ABOUT THIS TASK
Exactly as written, reproduce all of the entries.

(MATERIAL PROVIDED begins)

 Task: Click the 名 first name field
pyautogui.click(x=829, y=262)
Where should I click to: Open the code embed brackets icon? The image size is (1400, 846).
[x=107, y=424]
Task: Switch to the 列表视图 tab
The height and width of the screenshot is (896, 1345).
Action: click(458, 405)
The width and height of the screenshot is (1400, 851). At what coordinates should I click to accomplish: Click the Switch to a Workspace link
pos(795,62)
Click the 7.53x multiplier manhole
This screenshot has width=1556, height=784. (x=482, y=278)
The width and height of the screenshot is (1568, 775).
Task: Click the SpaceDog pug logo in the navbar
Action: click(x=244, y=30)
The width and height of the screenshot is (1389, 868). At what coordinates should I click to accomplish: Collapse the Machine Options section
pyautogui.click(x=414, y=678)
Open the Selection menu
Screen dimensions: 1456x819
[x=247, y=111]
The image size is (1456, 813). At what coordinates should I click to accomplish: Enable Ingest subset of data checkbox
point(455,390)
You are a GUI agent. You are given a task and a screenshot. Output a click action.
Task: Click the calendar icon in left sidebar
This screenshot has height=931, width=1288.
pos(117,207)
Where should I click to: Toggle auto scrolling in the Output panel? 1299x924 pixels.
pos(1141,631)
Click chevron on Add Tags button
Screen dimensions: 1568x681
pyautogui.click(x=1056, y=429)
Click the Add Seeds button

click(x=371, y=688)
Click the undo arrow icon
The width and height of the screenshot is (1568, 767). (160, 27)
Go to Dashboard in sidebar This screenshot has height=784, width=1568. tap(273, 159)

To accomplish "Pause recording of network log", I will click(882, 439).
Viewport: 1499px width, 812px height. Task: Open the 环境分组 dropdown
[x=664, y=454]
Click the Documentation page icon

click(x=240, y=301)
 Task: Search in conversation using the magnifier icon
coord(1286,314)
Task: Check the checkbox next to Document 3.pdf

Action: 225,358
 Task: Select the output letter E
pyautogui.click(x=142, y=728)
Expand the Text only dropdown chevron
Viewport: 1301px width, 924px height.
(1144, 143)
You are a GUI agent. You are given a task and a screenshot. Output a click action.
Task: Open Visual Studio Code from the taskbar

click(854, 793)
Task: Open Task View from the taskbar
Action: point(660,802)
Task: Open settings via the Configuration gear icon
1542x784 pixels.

(MATERIAL PROVIDED ends)

RESPONSE
 Task: Click the 名 first name field
pyautogui.click(x=829, y=262)
Where should I click to: Open the code embed brackets icon? The image size is (1400, 846).
[x=107, y=424]
Task: Switch to the 列表视图 tab
The height and width of the screenshot is (896, 1345).
Action: click(458, 405)
The width and height of the screenshot is (1400, 851). At what coordinates should I click to accomplish: Click the Switch to a Workspace link
pos(795,62)
Click the 7.53x multiplier manhole
This screenshot has width=1556, height=784. (x=482, y=278)
The width and height of the screenshot is (1568, 775).
Task: Click the SpaceDog pug logo in the navbar
Action: click(x=244, y=30)
The width and height of the screenshot is (1389, 868). At what coordinates should I click to accomplish: Collapse the Machine Options section
pyautogui.click(x=414, y=678)
Open the Selection menu
Screen dimensions: 1456x819
[x=247, y=111]
The image size is (1456, 813). At what coordinates should I click to accomplish: Enable Ingest subset of data checkbox
point(455,390)
You are a GUI agent. You are given a task and a screenshot. Output a click action.
Task: Click the calendar icon in left sidebar
This screenshot has height=931, width=1288.
pos(117,207)
Where should I click to: Toggle auto scrolling in the Output panel? 1299x924 pixels.
pos(1141,631)
Click chevron on Add Tags button
Screen dimensions: 1568x681
pyautogui.click(x=1056, y=429)
Click the Add Seeds button

click(x=371, y=688)
Click the undo arrow icon
The width and height of the screenshot is (1568, 767). (160, 27)
Go to Dashboard in sidebar This screenshot has height=784, width=1568. tap(273, 159)

To accomplish "Pause recording of network log", I will click(882, 439).
Viewport: 1499px width, 812px height. Task: Open the 环境分组 dropdown
[x=664, y=454]
Click the Documentation page icon

click(x=240, y=301)
 Task: Search in conversation using the magnifier icon
coord(1286,314)
Task: Check the checkbox next to Document 3.pdf

Action: 225,358
 Task: Select the output letter E
pyautogui.click(x=142, y=728)
Expand the Text only dropdown chevron
Viewport: 1301px width, 924px height.
(1144, 143)
You are a GUI agent. You are given a task and a screenshot. Output a click action.
Task: Open Visual Studio Code from the taskbar

click(854, 793)
Task: Open Task View from the taskbar
Action: point(660,802)
Task: Open settings via the Configuration gear icon
1542x784 pixels.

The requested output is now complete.